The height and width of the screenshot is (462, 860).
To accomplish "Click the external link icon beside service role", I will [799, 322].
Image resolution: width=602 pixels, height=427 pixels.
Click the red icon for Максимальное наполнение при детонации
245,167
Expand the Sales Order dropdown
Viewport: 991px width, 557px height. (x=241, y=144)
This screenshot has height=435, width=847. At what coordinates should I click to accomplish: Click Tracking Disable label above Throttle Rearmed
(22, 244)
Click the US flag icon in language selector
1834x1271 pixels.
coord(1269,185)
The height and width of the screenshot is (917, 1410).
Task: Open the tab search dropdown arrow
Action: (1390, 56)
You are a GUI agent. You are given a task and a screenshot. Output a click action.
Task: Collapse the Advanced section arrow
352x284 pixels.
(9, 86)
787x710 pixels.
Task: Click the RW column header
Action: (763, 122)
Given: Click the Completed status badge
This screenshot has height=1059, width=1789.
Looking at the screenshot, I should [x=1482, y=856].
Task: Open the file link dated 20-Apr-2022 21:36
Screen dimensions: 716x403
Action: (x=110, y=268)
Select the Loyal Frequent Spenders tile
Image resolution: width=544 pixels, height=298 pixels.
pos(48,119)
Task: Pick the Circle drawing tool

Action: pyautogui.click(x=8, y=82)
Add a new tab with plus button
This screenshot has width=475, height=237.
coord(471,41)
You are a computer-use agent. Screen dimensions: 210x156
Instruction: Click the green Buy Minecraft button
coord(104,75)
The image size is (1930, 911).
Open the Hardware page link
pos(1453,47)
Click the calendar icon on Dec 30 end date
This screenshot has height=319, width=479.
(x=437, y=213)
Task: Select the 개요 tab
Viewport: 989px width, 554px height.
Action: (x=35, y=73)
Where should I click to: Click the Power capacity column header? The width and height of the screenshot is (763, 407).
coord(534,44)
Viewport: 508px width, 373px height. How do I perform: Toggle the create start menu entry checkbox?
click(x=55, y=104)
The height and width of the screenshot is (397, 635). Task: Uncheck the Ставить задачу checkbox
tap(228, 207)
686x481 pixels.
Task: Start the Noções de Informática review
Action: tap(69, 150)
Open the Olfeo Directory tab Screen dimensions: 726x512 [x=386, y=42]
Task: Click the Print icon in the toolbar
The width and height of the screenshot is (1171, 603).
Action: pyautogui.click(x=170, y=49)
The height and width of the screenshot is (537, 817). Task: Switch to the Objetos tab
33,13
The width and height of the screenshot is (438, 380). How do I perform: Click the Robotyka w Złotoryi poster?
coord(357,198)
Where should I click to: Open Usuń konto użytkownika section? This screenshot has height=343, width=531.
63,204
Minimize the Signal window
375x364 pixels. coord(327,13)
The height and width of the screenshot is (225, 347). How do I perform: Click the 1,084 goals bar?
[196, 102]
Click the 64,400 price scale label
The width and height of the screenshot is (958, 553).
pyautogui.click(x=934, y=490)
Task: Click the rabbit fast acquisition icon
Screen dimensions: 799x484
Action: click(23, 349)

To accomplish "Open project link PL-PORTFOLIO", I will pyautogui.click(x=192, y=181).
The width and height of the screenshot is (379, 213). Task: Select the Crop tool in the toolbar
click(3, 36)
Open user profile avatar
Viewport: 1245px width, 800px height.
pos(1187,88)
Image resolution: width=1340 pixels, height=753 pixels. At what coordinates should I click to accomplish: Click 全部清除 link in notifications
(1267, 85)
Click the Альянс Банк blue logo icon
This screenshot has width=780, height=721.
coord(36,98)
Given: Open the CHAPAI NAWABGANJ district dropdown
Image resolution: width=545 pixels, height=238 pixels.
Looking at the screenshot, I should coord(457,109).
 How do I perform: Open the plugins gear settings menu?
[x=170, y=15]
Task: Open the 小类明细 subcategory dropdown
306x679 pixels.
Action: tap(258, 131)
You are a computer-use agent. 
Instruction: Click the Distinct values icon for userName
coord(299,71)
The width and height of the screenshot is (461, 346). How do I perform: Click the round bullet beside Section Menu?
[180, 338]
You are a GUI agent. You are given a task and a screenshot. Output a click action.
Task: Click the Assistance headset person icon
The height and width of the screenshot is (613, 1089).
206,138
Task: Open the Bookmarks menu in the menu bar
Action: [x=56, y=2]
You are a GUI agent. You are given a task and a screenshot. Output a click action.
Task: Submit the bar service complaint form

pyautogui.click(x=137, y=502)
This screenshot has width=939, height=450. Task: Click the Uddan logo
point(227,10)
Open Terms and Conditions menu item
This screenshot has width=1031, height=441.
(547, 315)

(PROBLEM REQUIREMENTS) Format the records from the start through the line containing "will [799, 322].", inclusive, as a two-column CSV with the headers instruction and response. Give one row for each request, with its text and its answer each in a single quoted field and any line breaks replaced by spaces.

(EXERCISE RESULT)
instruction,response
"The height and width of the screenshot is (462, 860). To accomplish ""Click the external link icon beside service role"",","I will [799, 322]."